Previous work indicates that depending on the system, the increase in CO and HC emissions after a cold start at low ambient temperature can be 3 to 5 -fold compared to the operation at normal ambient conditions. The performance of a three-way catalyst system operating after a cold start at a low ambient temperature was found mainly to be governed by the rich mixture setting neccesitated by the poor evaporization of the fuel. This results in incorrect exhaust composition for the conversion point of view, as no oxygen is available.

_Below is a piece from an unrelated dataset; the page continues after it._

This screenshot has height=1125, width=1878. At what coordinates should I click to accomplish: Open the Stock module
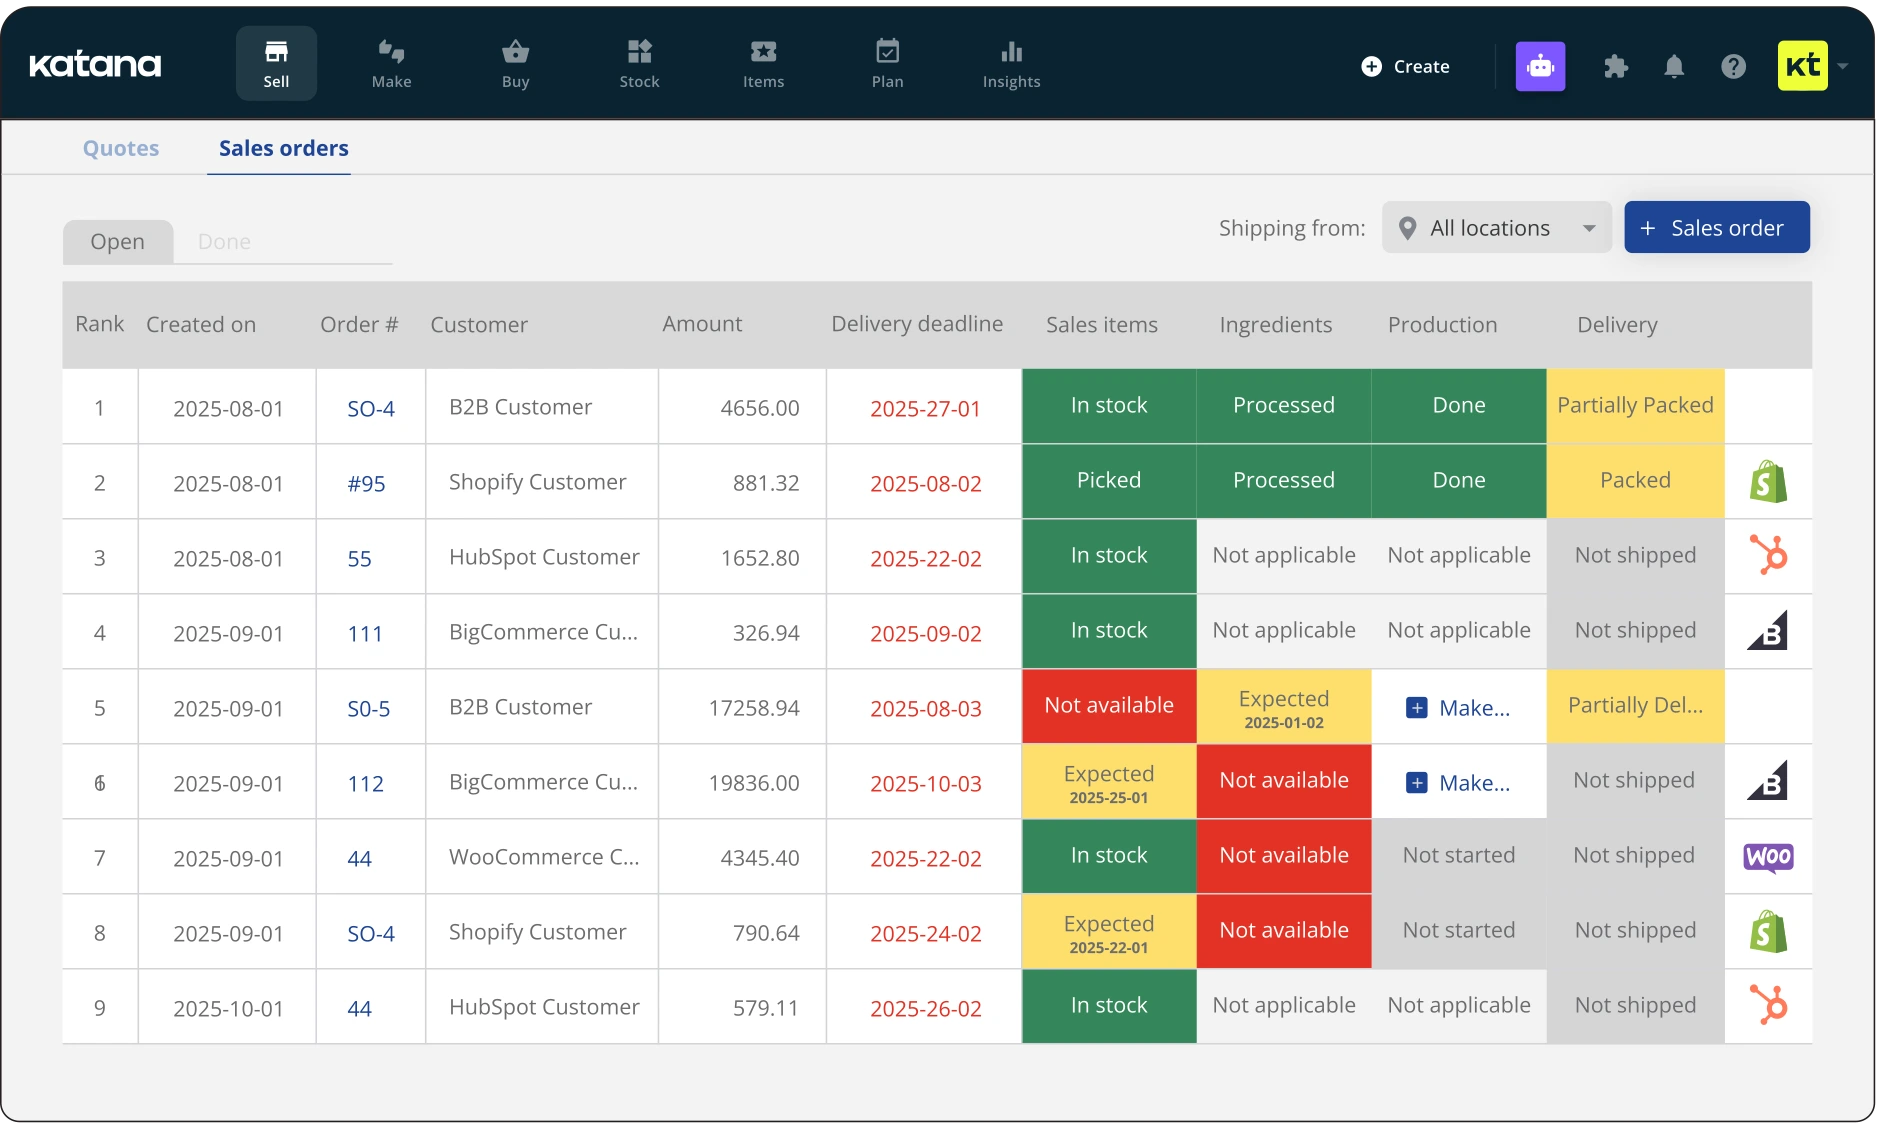coord(639,63)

In proprietary engine tests carried out in a special cold test facility the emissions of CO and HC could be decreased by extending the idle or using block heater prior to the cold-start of the engine. Conversion of CO and HC was improved also by adding free oxygen into the exhaust. This was done by injecting air into the exhausts before the converter but after the oxygen sensor. Hence, the closed-loop mixture control done by the ECU was not affected. The air injection was switched off when the engine had warmed up so much that stoichiometric operation and hence also full three-way catalysis was possible. At the ambient temperature of minus 20°C this took about 4 minutes. During a full 30 minute test, which simulates normal urban driving, the CO and HC emissions were lowered by 30% without seriously hurting NOx conversion.
Conversion of CO and HC did not began until the light-off temperature of the converter (about 250°C) was reached. With the standard converter using ceramic substrate this took about 1 minute after the cold start at -20°C. Therefore, further improvement could be gained by swithing over to a comparable unit based on a metal-foil substrate. Because the light-off temperature was then reached more quickly, the conversion efficiency went also further up.
The work is still in progress. In this phase pre-heated metal monoliths are evaluated. Preliminary results show that in order to reach full light-off already at the time of start-up, very high power output is needed.